To further explore the association of the interplaying signaling molecule p-AKT by PGRMC1 and ATP1A1 in RCC development, we analyzed p-AKT expression in RCTs. The p-AKT levels were increased in RCTs compared with their corresponding PKTs by western blot analysis (Fig. 4A). In addition, we evaluated p-AKT expression in 80 pairs of RCTs and PKTs by IHC. The average immunoreactivity score of p-AKT was 2.61±0.32 in 80 RCTs, which was significantly higher than the average staining score 0.69±0.11 in PKTs (Fig. 4B). The negative, weak, moderate and strong staining patterns of p-AKT are respectively shown in RCTs and PKTs (Fig. 4C).

Furthermore, we investigated the association of p-AKT with RCC patient survival outcomes. The Kaplan-Meier method indicated RCC patients with a low p-AKT expression (n=50) had a significant higher survival rate than those patients with a high p-AKT expression (n=30) (Fig. 5, P=0.011).

We desired to know whether a therapy targeting both PGRMC1 and ATP1A1 would have a better effect in vitro. Compared with the control group, co-transfection of pYR-ATP1A1 and siPGRMC1 exerted more enhanced inhibitory effects on cell proliferation (Fig. 6A and B) in 786-O and OS-RC-2 cells.
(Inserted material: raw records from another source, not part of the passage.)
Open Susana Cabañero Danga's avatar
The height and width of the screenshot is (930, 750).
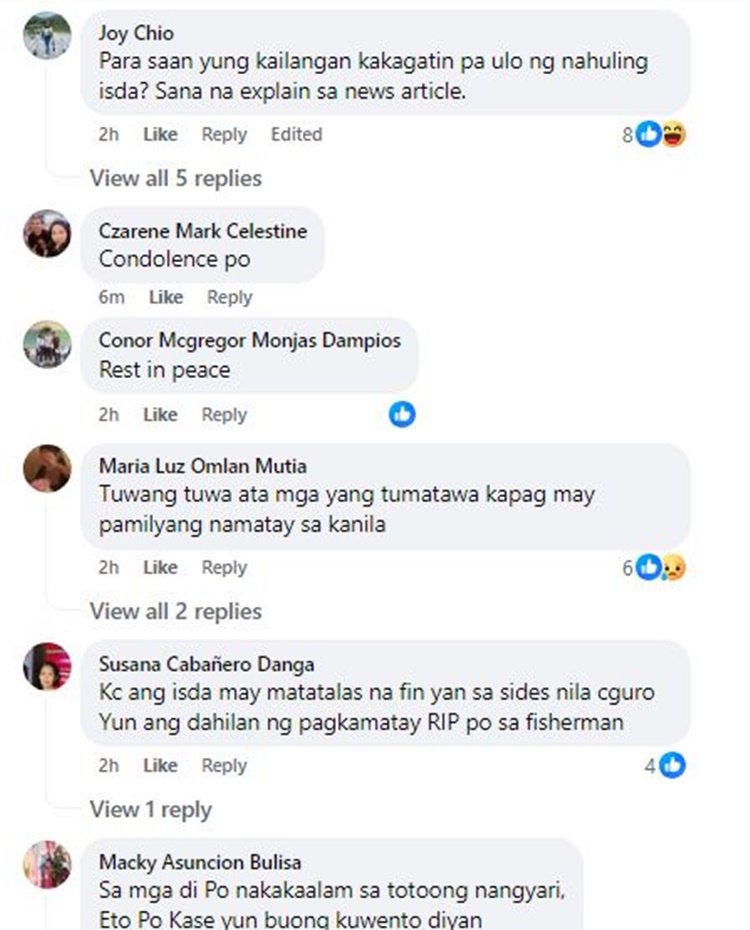[47, 666]
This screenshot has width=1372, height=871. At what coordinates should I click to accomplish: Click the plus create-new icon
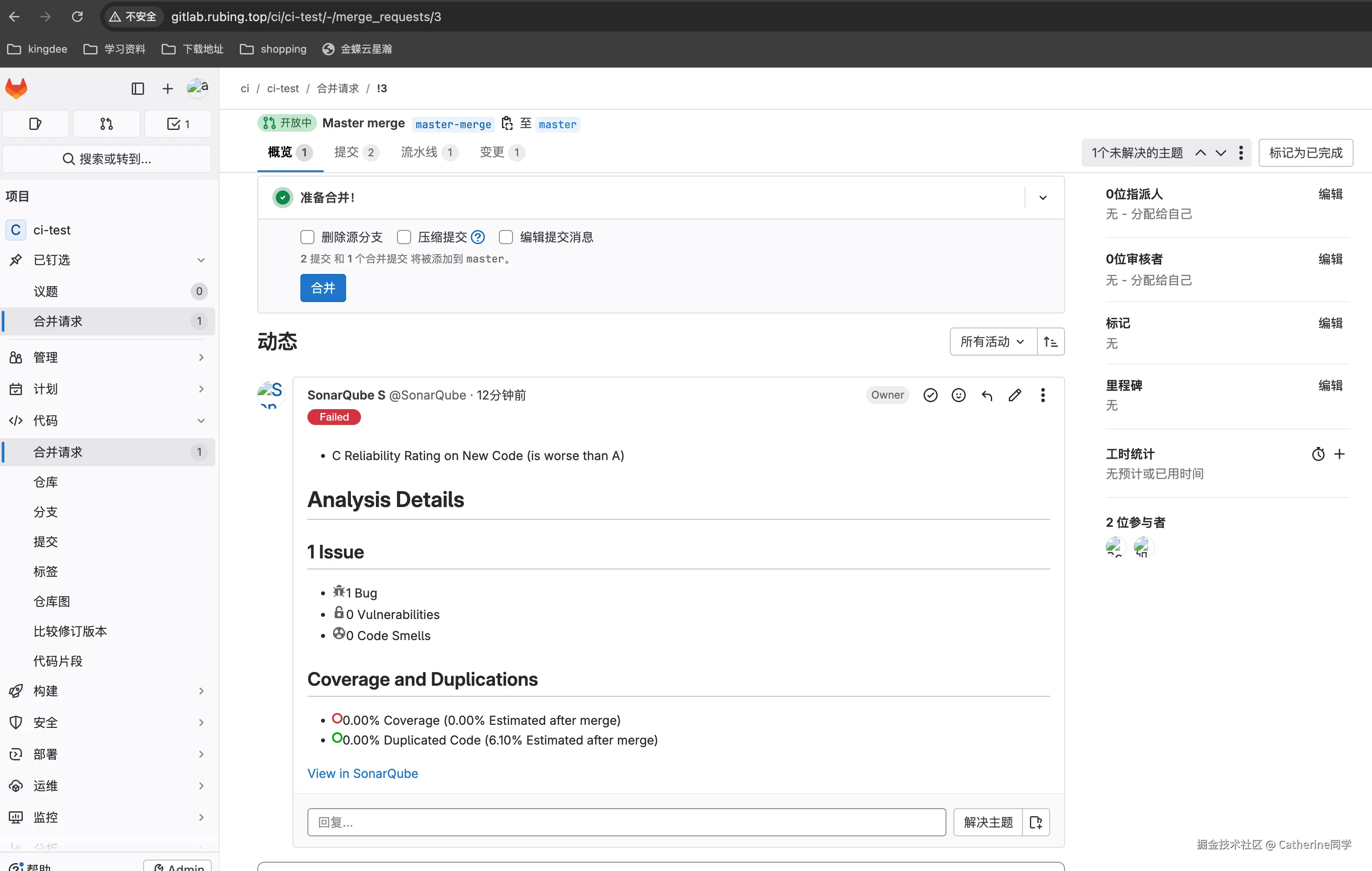pos(167,88)
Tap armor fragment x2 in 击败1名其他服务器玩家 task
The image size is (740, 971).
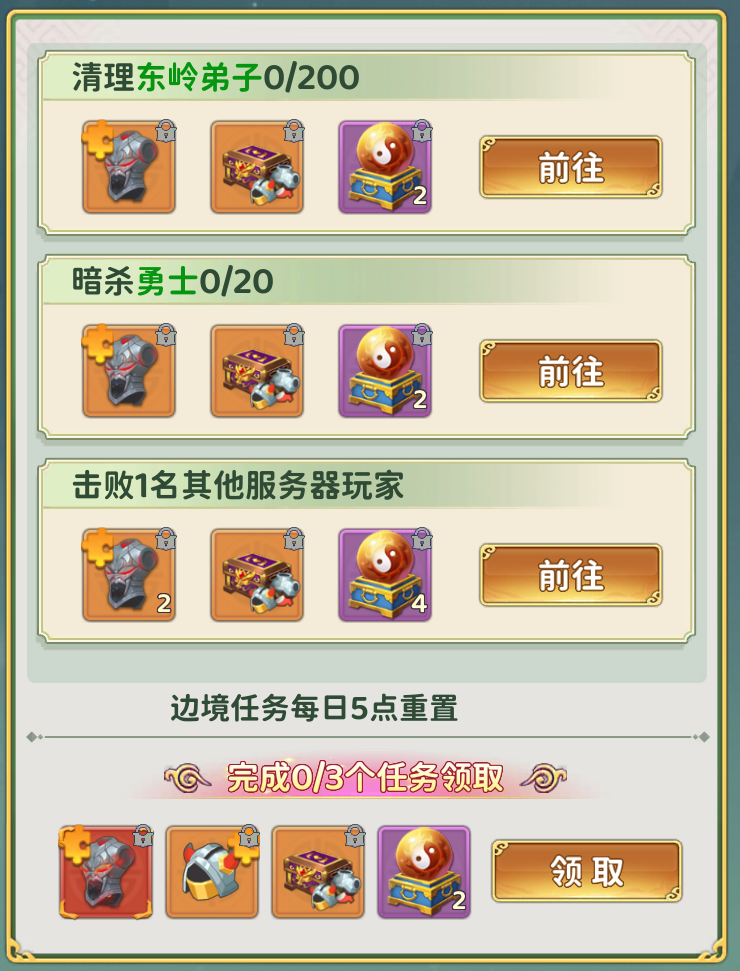pyautogui.click(x=129, y=575)
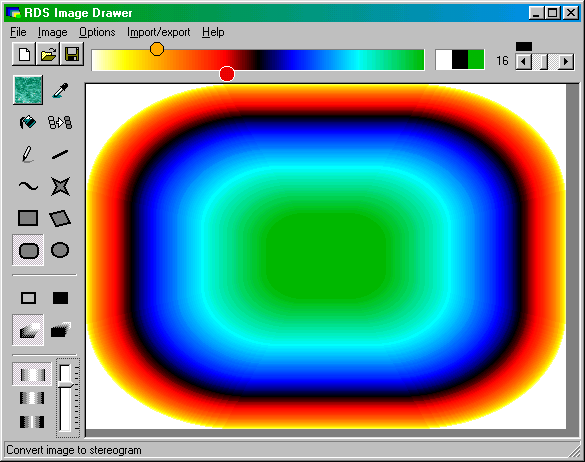The image size is (585, 462).
Task: Click the left arrow of the 16 stepper
Action: tap(523, 62)
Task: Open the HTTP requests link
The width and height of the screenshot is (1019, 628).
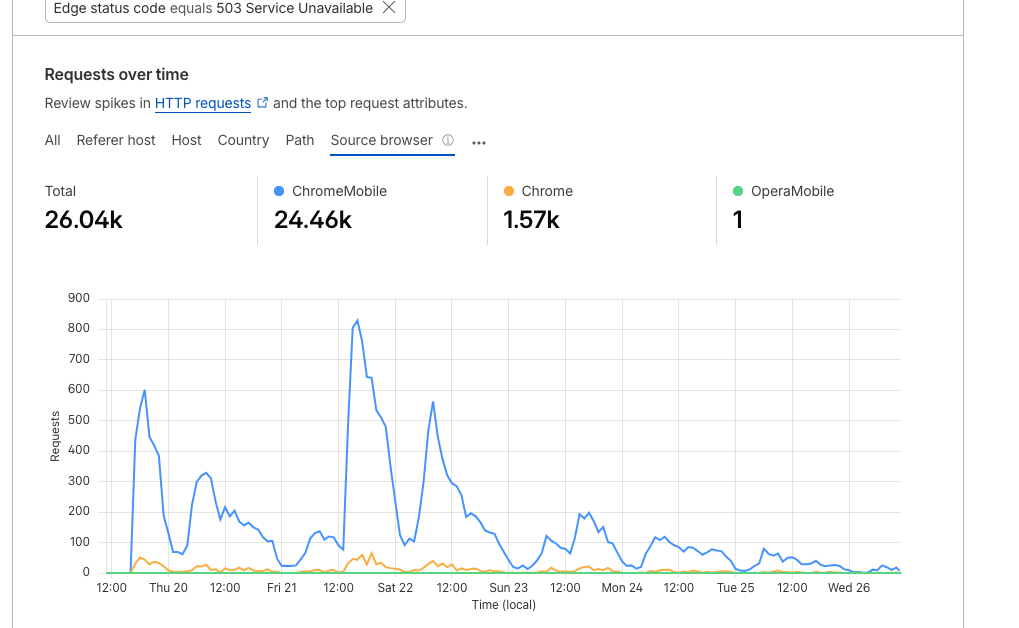Action: pos(203,103)
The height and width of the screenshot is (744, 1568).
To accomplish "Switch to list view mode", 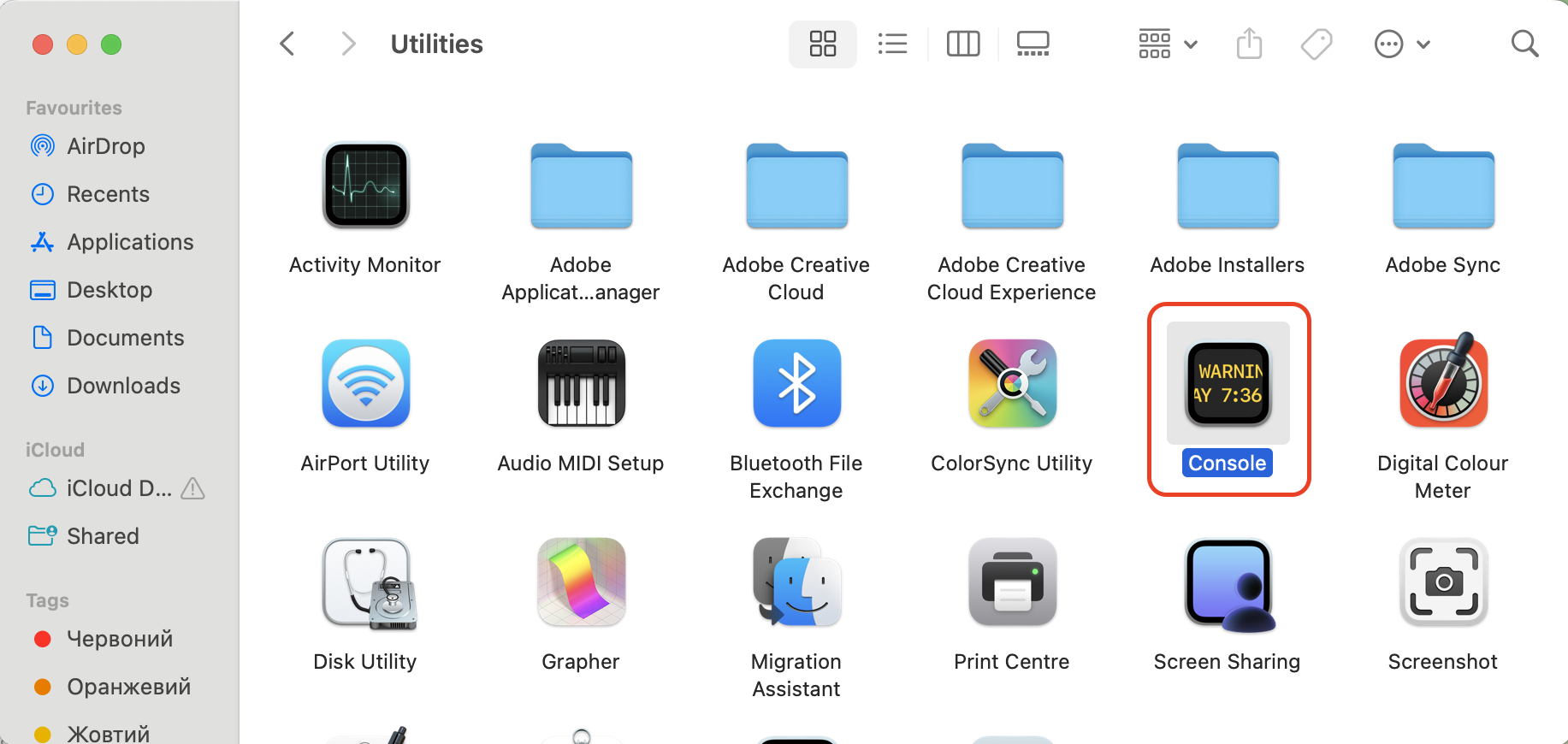I will 892,44.
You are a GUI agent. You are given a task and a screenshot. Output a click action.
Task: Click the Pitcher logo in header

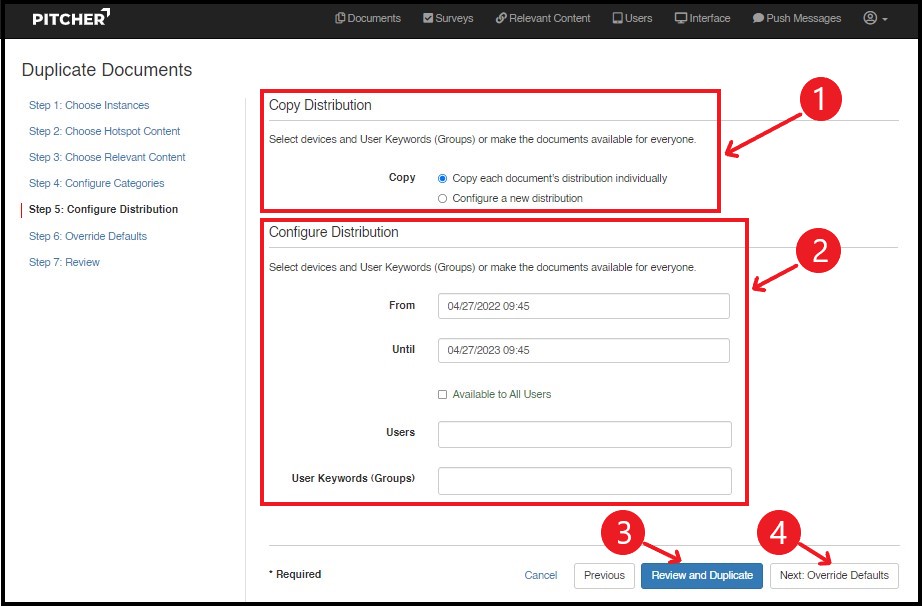71,18
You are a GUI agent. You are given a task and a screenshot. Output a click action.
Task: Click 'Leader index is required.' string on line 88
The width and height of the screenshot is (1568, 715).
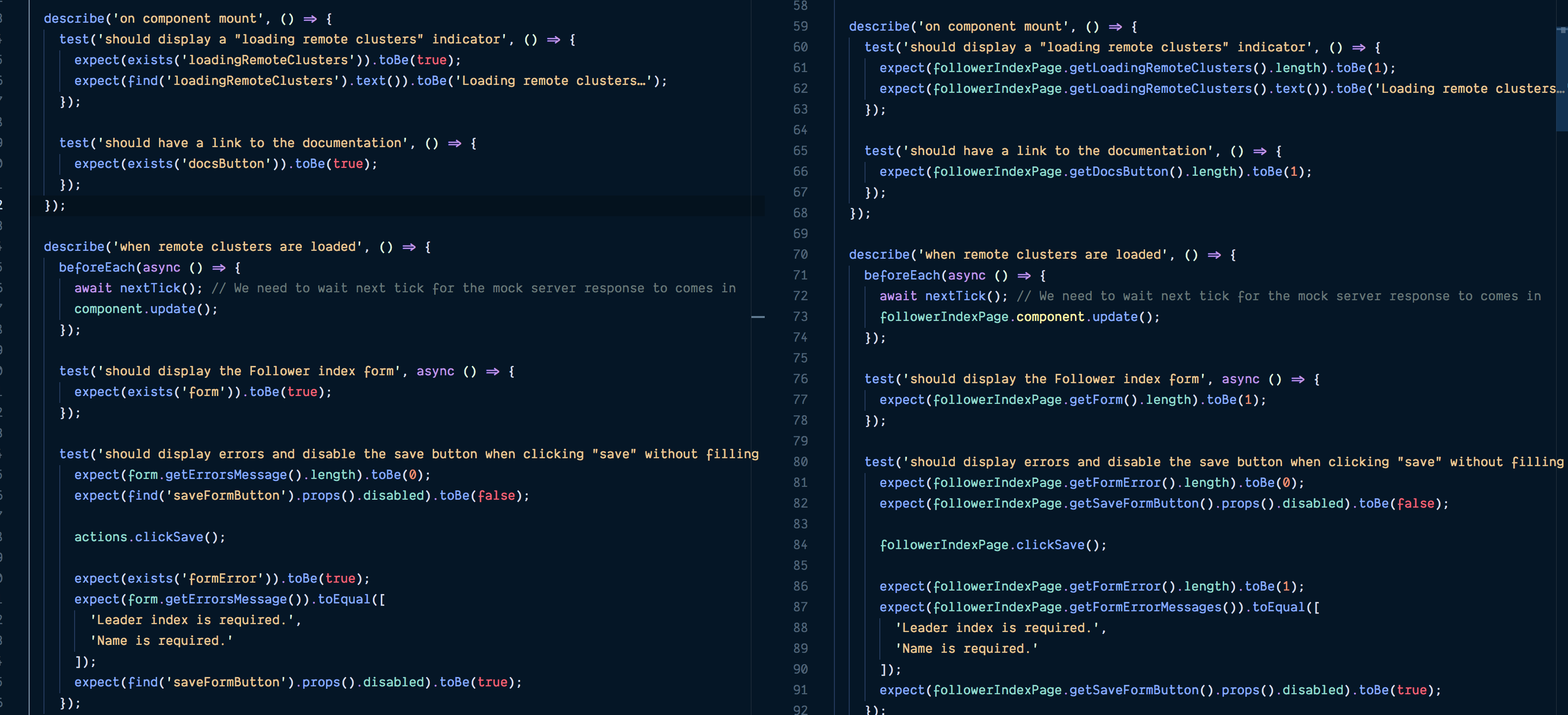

Meanwhile, cell migration by acting on PGRMC1/ATP1A1 proteins was significantly decreased by approximately 50% compared with targeting a single protein in the RCC cell lines (Fig. 6C) (P<0.05). We measured cell migration under the condition of PGRMC1 downregulation combined with ATP1A1 upregulation. The number of migrating cells was 34 following a combined regulation of PGRMC1 downregulation and ATP1A1 upregulation in the OS-RC-2 cells (Fig. 6C, the right bar marked with siPGRMC1+ATP1A1). On the other hand, the mean migrating cell number was 73 in OS-RC-2 cells following inhibition of PGRMC1 expression by siRNA, and the cell number was 62 in OS-RC-2 cells by only increasing the ATP1A1 level. A similar result was obtained in the 786-O cells. These results confirmed that the synergistic regulation of PGRMC1 downregulation along with ATP1A1 upregulation improved tumor inhibition potentials in RCC cells, which could contribute to the longer survival of RCC patients with low PGRMC1/positive ATP1A1 levels (Fig. 2).